The amount of reactors is not particularly important for the success of this invention. In addition, the shape or design of the reactors is not particularly important; for example, spherical, cylindrical or tank-type vessels that are not agitated or agitated may be used, as well as recirculating loop reactors or tubular reactors. Optionally, one or more tubular reactors may be placed after the second reactor 12 shown in Figure 1, as described in US Patent 8,101,693 issued on January 24, 2012 to Van Asseldonk et al., Assigned to NOVA Chemicals (International) SA More specifically, the current 13 in Figure 1, will flow in the tubular reactor (s) and the current that leaves the tube reactor (s) would be deactivated to form the current 15.
5
10
fifteen
twenty
25
30
35
40
Four. Five
fifty
55
60
65
Adding the catalyst deactivator to stream 13 produces a deactivated reactor solution, stream 15. Stream 15 passes through the pressure drop device 16, the heat exchanger 17, the pressure drop device 18 , forming a deactivated reactor solution 19 of higher temperature and lower pressure that is introduced into a first V / L separator 20. Before being introduced into the first V / L separator, the deactivated reactor solution 19 may have a maximum temperature 300 ° C, in some cases 290 ° C and in other cases 280 ° C; while the minimum temperature of the deactivated reactor solution could be 150 ° C, in some cases 200 ° C and in other cases 220 ° C. Before being introduced into the first V / L separator, the deactivated reactor solution 19 may have a maximum pressure of 40 MPag, in some cases 25 MPag, and in other cases 15 MPag; while the minimum pressure could be 1.5 MPag, in some cases 5 MPag, and in other cases 6 MPag.
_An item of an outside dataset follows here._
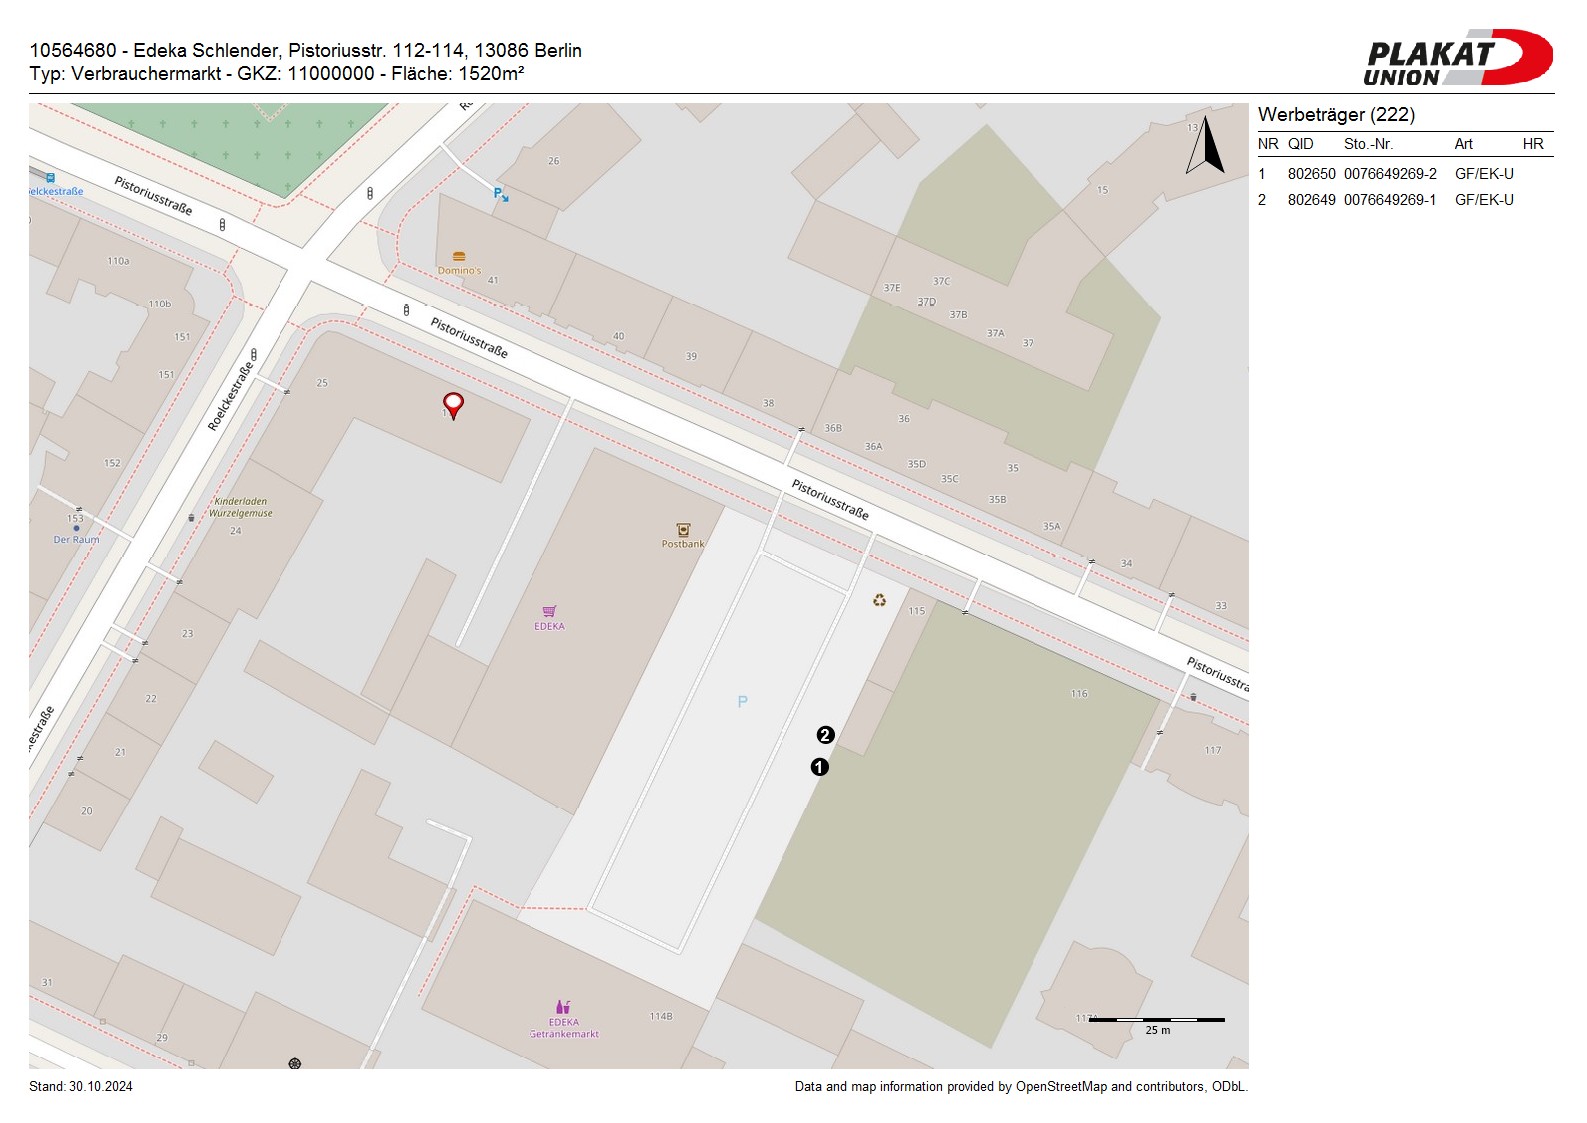Image resolution: width=1587 pixels, height=1123 pixels.
Task: Select table row with QID 802650
Action: coord(1385,174)
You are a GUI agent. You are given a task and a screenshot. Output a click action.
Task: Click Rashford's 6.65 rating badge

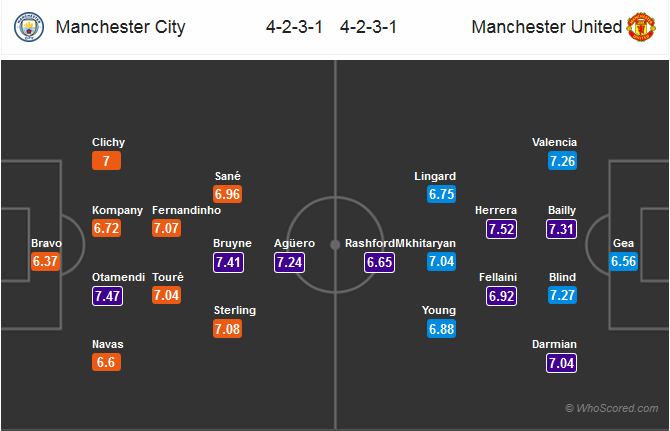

In the first V / L separator 20, two streams are formed: a first bottom stream 24, composed of a solvent rich in ethylene polymer, ethylene, deactivated catalyst and optional a-olefin, and; a first head gas stream 21 composed of ethylene, solvent, oligomers, optional a-olefins, optional hydrogen and impurities of light final products if present. The first V / L 20 separator can operate in a relatively wide range of temperatures and pressures. For example, the maximum operating temperature of the first V / L separator can be 300 ° C, in some cases 285 ° C, and in other cases 270 ° C; while the minimum operating temperature of the first V / L separator can be 100 ° C, in some cases 140 ° C and in other cases 170 ° C. The maximum operating pressure of the first V / L separator can be 20 MPag, in some cases 10 MPag, and in other cases 5 MPag; while the minimum operating pressure of the first V / L separator can be 1 MPag, in some cases 2 MPag, and in other cases 3 MPag.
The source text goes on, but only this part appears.